RECORDS FOR PROCESSING:
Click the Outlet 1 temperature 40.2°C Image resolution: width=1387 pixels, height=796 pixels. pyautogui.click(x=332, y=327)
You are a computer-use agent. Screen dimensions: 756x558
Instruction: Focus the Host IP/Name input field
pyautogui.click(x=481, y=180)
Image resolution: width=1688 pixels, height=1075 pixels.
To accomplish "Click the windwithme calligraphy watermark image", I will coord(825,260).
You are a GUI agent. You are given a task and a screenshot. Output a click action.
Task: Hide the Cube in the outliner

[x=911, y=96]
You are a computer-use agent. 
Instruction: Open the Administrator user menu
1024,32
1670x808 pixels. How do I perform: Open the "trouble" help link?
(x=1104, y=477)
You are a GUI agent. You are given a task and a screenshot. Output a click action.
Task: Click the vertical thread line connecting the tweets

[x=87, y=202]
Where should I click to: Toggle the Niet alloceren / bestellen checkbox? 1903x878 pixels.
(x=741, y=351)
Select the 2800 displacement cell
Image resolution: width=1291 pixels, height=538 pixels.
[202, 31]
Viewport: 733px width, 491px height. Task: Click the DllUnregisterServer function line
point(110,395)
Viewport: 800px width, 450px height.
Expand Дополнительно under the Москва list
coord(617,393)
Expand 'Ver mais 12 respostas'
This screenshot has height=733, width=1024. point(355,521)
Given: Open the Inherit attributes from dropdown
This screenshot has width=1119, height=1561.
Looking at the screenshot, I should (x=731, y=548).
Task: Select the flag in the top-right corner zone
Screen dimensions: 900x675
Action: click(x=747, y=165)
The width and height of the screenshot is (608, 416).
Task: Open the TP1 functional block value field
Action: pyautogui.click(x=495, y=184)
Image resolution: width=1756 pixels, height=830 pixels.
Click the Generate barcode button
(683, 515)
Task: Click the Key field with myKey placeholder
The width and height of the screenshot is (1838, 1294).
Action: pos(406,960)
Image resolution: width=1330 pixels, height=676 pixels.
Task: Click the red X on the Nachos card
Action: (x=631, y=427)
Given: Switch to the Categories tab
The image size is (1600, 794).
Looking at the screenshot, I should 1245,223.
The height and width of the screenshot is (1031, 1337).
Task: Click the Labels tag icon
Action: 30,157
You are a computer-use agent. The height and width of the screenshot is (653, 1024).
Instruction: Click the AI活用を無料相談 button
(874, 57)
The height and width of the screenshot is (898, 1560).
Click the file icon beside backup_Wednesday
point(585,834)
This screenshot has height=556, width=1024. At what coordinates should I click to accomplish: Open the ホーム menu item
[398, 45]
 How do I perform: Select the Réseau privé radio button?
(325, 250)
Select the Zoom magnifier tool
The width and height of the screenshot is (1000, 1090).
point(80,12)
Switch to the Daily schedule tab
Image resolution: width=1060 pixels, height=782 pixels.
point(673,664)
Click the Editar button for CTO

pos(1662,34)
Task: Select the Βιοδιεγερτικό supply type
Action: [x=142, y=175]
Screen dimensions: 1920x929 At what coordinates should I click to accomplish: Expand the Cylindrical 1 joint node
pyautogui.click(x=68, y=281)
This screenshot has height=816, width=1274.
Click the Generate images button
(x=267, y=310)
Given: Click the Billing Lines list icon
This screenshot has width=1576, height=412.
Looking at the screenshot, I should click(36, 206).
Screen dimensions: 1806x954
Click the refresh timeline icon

WHAT TO WORK ON:
The response should consist only of the lines running from the one that contains "Click the Generate images button" through the end of the material, repeated exactly.

TASK SOLUTION:
Click the Generate images button
(x=267, y=310)
Given: Click the Billing Lines list icon
This screenshot has width=1576, height=412.
Looking at the screenshot, I should click(36, 206).
Screen dimensions: 1806x954
Click the refresh timeline icon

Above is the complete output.